To solve these types of questions, we have to remove the square-roots from the equation so that we can simplify them. Squaring on both sides, we get
\[\begin{align}
  & {{\left( \sqrt{1-\cos x} \right)}^{2}}={{\left( \sin x \right)}^{2}} \\
 & 1-\cos x={{\sin }^{2}}x\to \left( 1 \right) \\
\end{align}\]
To simplify further, we have to recall an equation from trigonometry which is
${{\sin }^{2}}x+{{\cos }^{2}}x=1$
From this equation, we can write that
${{\sin }^{2}}x=1-{{\cos }^{2}}x$
Using this in equation-1, we get
\[\begin{align}
  & 1-\cos x={{\sin }^{2}}x=1-{{\cos }^{2}}x \\
 & 1-\cos x=1-{{\cos }^{2}}x \\
\end{align}\]
Cancelling 1 on both sides, we get
$-\cos x=-{{\cos }^{2}}x$
Multiplying by -1 and getting the two terms to one side, we get
${{\cos }^{2}}x-\cos x=0$
Taking one $\cos x$ term outside, we get
$\cos x\left( \cos x-1 \right)=0$
When $ab=0$, we can write that either $a=0$or $b=0$
Here $a=\cos x$ and $b=\cos x-1$
Let us consider case-1 $a=\cos x=0$
For $\cos x=0$ we get the values of x as $x=\dfrac{\pi }{2},\dfrac{3\pi }{2},\dfrac{5\pi }{2},......$
The values of x are odd multiples of $\dfrac{\pi }{2}$
The general solution of $\cos x=0$ can be written as $x=\left( 2n+1 \right)\dfrac{\pi }{2}$ where $n\in I$
Let us consider the case of $b=\cos x-1=0$ which means that $\cos x=1$
We can find the values of x for which $\cos x=1$ , they are given by $x=0,2\pi ,4\pi ....$
The solutions of x are even multiples of $\pi $ , which we can write as
$x=2n\pi $ where $n\in I$
$\therefore $ The values of x for which $\sqrt{1-\cos x}=\sin x$ are given by $x=\left( 2n+1 \right)\dfrac{\pi }{2}\text{ or }2n\pi $. The answer is option-A.

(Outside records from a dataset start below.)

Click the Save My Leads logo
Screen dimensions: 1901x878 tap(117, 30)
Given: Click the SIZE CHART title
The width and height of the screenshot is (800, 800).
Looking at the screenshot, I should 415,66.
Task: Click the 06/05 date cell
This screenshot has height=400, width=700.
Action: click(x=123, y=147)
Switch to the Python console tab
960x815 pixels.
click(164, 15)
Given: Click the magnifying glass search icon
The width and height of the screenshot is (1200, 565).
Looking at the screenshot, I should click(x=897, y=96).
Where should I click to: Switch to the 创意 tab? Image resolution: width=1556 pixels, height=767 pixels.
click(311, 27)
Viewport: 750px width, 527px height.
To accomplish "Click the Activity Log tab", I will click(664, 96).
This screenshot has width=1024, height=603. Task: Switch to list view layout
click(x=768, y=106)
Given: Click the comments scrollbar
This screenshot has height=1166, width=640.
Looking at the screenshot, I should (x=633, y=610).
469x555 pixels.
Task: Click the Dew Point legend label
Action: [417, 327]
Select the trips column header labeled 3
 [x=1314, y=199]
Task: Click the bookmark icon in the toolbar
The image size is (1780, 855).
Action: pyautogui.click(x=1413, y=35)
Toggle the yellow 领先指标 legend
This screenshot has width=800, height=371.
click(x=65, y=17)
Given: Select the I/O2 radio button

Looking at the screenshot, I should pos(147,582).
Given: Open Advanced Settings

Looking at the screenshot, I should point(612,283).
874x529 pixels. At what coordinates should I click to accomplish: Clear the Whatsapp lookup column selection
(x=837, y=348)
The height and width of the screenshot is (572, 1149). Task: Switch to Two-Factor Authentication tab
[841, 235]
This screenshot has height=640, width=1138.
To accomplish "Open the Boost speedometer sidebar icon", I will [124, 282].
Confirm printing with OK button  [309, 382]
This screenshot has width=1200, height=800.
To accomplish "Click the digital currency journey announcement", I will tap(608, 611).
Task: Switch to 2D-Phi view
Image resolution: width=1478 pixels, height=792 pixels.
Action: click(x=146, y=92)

Note: Students might go wrong while choosing the answer as there is no option which completely includes the range of values of x. The option A is the partial solution which contains some values of the solution set $x=\left( 2n+1 \right)\dfrac{\pi }{2}\text{ or }2n\pi $. So, in this case, the answer is option-A.